Could a Producer Tax Fix Australia’s Plastic Waste Problem?

Photo Credit: WWF Australia

Residents from across the Northern Beaches gathered at Warriewood Community Centre for a Waves Without Waste Expo, hearing from local leaders, sailors and circular economy experts about why Australia’s plastic recycling system is failing — and what a mandatory producer tax could do to fix it.



The event brought together a panel of three specialists to lay out the scale of the problem in plain terms.

The recycling gap 

Australia generates close to 1.3 million tonnes of plastic packaging each year, and only about 12 per cent of it is recycled.

Photo Credit: WWF Australia

The recycling industry itself has warned that without mandatory policy reform, the utilisation of existing Australian plastic recycling facilities could fall to just 32 per cent within five years, leading to facility closures and job losses.

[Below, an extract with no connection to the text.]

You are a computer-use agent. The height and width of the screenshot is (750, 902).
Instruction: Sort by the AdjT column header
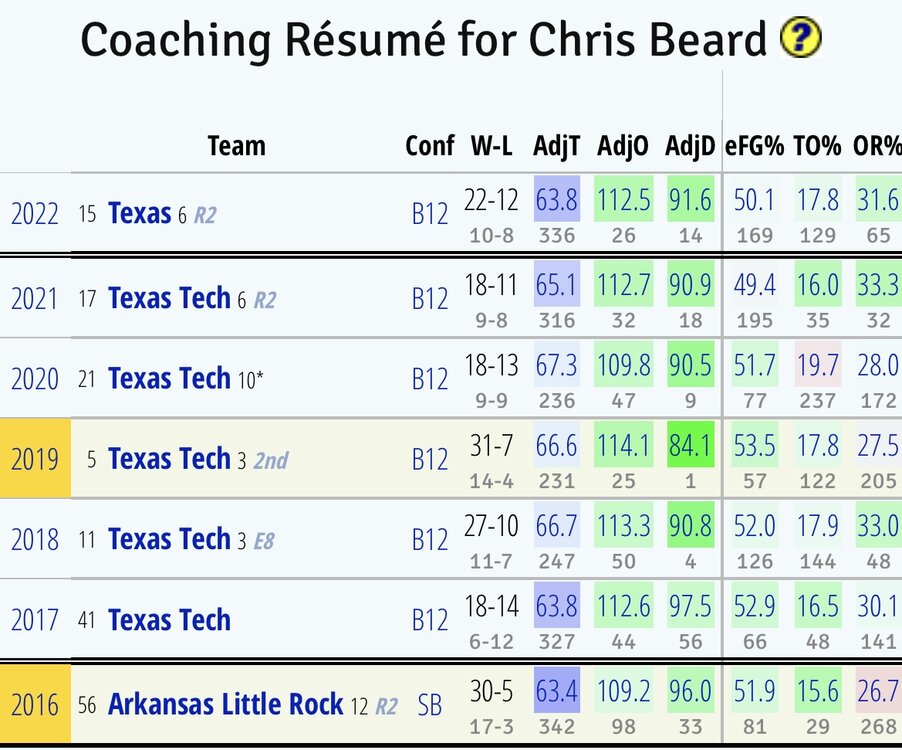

The voluntary approach — where companies opt in to packaging sustainability schemes — has not closed the gap.

The Australia Institute’s recent report on plastic waste in Australia concluded that plastic recycling in its current form is inefficient, and that meaningful reduction requires policy with teeth.

Plastic beyond the bin

Solo sailor and climate advocate Lisa Blair OAM described witnessing the volume of ocean plastic first-hand during her circumnavigation. “We sailed from Australia towards China and across the North Pacific, and there were whole sections of that trip that I had to have a crew member on the bow of the boat with a boat hook, physically pushing the rubbish and the debris out of the way,” Blair said.

“That was 13 years ago. We sailed in the Southern Ocean, most remote ocean on the planet, thousands of miles from land, and you would see a polystyrene box float past, or a drink bottle.”

The hidden plastic in clothing

Nina Gbor, Director of Circular Economy and Waste at The Australia Institute and co-author of the institute’s plastic waste report, told the audience that clothing was a major and often overlooked source of plastic pollution. Around 70 per cent of garments contain plastic such as polyester, and PFAS — the class of forever chemicals found in many synthetic textiles — is now linked to fertility impacts and carcinogenic effects.

“Plastic has a lot of toxic chemicals. It’s literally on our bodies, the plastics on our bodies are impacting us very directly, very personally,” Gbor said.

The current national clothing stewardship scheme, Seamless, is voluntary, and only a handful of companies have joined. Gbor said that gave the industry cover to keep producing without accountability.

A tax on plastic producers

The Australia Institute report recommended taxing plastic manufacturers between $1,300 and $1,500 per tonne of plastic produced. Applied to major producers, that would generate around $1.5 billion a year — money Gbor said could directly fund the infrastructure needed to address the crisis.

“Coca Cola is worth about $330 billion. That company alone, single-handedly, can solve the global plastic crisis if they wanted to,” Gbor said. “We can’t really control what happens in all countries. We can control on a policy level what gets imported, what we charge manufacturers, and what we can do with that revenue.”

Extended Producer Responsibility — the policy framework

The plan would introduce a mandatory Extended Producer Responsibility (EPR) scheme, requiring plastic producers to take financial responsibility for their packaging throughout its entire life cycle — from collection and recycling to reuse.

Photo Credit: UNEP

“For decades, big corporations have convinced us that plastic waste is our responsibility. But individuals and households cannot solve this problem alone,” she said. “It’s clear voluntary corporate schemes to tackle plastic waste have failed, but now we have a rare opportunity for change.”

The bill would also call for mandatory national targets and standards, and stronger regulation of harmful chemicals in plastics.

Australia’s Return and Earn container deposit scheme is already an example of EPR in action — the Warriewood expo made the case for expanding that principle across the entire plastic production chain.

An EPR scheme for packaging is also supported by the Australian Council of Recycling and the Australian Packaging Covenant Organisation, who jointly warned in January 2026 that without mandatory reform, Australia’s plastic recycling sector faces collapse.